Cells were solubilized (30 min, 4°C), the cell lysate was adjusted to
41% sucrose in Hanks' buffer, and overlaid with 8.5 ml of 35%
sucrose and 2.5 ml of 16% sucrose. DIGs were isolated by
ultracentrifugation (35,000 rpm, 18 h, 4°C; Abrami et
al., 1998). Then 11-12 fractions of 1 ml were collected, precipitated with 6.5% trichloroacetic acid in the presence of 0.05%
sodium deoxycholate (Sigma), and washed with 80% cold acetone. Samples
were analyzed by SDS-PAGE followed by Western blot and autoradiography.
b-TeNT was detected with the use of streptavidin-peroxidase (1.25 µg/ml; Sigma). Western blots were developed with the use of the
enhanced chemiluminescence method (Amersham Pharmacia Biotech UK,
Little Chalfont, Buckinghamshire, United Kingdom). Alternatively, in
the case of mouse spinal cord cells, gels were rinsed for 20 min with
50 mM Tris-HCl, pH 7.4, 20% glycerol and transferred to nitrocellulose
(5 h, 150 mA) in 10 mM NaHCO3, 3 mM
Na2CO3, pH 9.8 (Abrami
et al., 1998). Blots were rinsed with binding buffer (50 mM
NaH2PO4, pH 7.5, 0.3%
Tween 20) and incubated with aerolysin (2 nM, 2 h), followed by
washing and Western blot with the use of anti-aerolysin antibodies.

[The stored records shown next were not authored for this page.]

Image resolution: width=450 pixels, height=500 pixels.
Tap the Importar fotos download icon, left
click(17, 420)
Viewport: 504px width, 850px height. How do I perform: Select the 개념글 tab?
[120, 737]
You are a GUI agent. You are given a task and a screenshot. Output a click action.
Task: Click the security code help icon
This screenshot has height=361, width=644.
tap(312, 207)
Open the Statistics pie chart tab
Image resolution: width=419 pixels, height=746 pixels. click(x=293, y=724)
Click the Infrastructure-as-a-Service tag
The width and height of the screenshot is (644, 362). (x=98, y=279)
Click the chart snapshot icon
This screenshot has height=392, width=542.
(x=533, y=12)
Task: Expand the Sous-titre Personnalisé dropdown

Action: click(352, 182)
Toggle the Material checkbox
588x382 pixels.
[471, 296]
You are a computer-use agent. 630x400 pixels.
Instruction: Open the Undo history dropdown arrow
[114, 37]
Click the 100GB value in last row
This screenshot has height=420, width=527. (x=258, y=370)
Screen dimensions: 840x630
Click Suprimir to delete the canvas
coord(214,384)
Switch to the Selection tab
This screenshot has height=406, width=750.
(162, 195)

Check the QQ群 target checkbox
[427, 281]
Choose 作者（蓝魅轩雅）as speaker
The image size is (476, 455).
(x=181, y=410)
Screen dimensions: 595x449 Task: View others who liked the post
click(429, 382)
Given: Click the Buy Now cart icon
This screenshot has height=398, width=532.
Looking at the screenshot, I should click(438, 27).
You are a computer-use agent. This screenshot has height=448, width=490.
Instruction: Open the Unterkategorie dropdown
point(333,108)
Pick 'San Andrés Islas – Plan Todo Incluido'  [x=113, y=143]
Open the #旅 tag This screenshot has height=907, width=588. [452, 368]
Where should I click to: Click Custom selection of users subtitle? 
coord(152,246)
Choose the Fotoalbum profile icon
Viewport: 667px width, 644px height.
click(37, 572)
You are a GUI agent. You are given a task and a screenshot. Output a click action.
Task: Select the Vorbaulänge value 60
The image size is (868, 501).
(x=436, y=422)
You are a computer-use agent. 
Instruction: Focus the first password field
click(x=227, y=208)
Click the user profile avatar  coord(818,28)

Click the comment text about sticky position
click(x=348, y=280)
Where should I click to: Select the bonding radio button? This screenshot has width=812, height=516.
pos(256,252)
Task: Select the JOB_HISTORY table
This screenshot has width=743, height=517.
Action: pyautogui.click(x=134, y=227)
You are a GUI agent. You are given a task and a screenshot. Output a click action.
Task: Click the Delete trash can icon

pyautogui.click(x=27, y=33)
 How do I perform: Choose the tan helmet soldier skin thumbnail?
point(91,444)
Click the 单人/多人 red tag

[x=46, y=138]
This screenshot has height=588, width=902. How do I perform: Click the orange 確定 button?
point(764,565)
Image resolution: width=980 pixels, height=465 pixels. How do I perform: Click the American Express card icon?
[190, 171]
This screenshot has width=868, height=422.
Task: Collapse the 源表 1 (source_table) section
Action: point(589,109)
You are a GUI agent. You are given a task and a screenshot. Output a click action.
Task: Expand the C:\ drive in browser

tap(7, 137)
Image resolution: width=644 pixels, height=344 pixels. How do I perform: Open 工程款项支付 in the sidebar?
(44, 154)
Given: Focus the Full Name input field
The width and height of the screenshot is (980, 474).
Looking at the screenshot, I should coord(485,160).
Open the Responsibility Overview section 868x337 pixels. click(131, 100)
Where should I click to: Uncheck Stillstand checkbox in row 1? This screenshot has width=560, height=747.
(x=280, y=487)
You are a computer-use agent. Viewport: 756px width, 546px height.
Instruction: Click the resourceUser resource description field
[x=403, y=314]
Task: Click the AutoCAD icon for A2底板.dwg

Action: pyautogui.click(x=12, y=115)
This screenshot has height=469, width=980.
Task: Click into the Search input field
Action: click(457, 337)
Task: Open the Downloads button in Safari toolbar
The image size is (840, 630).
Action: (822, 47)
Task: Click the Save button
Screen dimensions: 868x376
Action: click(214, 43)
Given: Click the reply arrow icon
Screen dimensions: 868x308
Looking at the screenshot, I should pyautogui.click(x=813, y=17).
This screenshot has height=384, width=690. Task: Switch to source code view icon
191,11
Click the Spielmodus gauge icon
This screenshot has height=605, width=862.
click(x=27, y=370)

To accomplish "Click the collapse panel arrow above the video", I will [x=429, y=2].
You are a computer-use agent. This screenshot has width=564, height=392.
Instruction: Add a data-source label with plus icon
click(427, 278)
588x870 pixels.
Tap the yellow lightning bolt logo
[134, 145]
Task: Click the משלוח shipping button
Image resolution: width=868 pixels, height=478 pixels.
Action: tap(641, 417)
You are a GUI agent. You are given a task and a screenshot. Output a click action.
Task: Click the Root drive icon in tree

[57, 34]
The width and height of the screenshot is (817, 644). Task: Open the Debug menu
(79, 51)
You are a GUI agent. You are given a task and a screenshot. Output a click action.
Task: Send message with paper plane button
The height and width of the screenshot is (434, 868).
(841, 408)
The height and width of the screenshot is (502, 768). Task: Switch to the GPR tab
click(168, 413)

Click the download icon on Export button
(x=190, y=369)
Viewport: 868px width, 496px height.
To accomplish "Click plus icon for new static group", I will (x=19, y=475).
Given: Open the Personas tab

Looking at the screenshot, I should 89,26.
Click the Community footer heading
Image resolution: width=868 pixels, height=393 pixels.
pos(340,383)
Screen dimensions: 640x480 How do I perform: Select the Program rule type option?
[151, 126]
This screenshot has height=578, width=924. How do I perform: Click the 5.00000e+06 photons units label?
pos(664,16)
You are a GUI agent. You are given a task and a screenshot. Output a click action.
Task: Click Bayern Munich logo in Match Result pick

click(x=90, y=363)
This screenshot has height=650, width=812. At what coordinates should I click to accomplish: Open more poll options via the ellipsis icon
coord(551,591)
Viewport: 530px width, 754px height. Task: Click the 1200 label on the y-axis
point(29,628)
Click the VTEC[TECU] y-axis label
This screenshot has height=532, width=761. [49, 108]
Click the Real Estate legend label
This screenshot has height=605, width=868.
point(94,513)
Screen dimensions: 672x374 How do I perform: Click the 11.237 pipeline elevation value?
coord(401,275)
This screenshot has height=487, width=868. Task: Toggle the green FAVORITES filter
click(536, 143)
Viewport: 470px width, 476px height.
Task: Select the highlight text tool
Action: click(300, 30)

For cross-linking experiments, fractions 2-5 (DIGs) and 9-12 (soluble) were pooled and cross-linked with 0.5 mM bis[2(succinimidyloxycarbonyloxy)ethyl]sulfone (10 min, 4°C, under shaking). The reaction was stopped with 30 mM glycine and samples were analyzed as described above.
Immunofluorescence
Fab fragment from the OX7 clone was purified with the use of the
ImmunoPure Fab Preparation kit, according to manufacturer's instructions (Perbio-Science). Direct conjugation of IgG and Fab to Cy3
and Cy5 fluorophores (Amersham Pharmacia Biotech UK) was performed at
pH 8.5 (IgG) or pH 9.0 (Fab) as described previously (Bastiaens and
Jovin, 1998).
Cells were incubated with either TeNT HC (80-120
nM at 4 or 37°C) or CT (2 nM, 1 h, 4°C) and fixed with 3.7%
paraformaldehyde (10 min at room temperature). TeNT
HC was immunodetected with the use of purified
monoclonal antibodies against the VSV-G epitope as previously described
(Lalli et al., 1999). CT in Figure 4 was detected by with
the use of anti-CT polyclonal antibodies (Sigma). When permeabilization
was needed, cells were incubated with 0.1% TX-100 for 5 min. Texas
Red- (Amersham Pharmacia Biotech UK) or Alexa 488-coupled secondary
antibodies (Molecular Probes, Eugene, OR) were used according to
manufacturer's instructions. Cells were visualized through a
Plan-APOCHROMAT, 63×/1.4 numerical aperture phase 3 oil objective with
the use of a laser scanning confocal microscope (Zeiss LSM 510; Zeiss,
Jena, Germany). Images correspond to selected optical sections
(collected in the z-axis at intervals of 0.4 µm).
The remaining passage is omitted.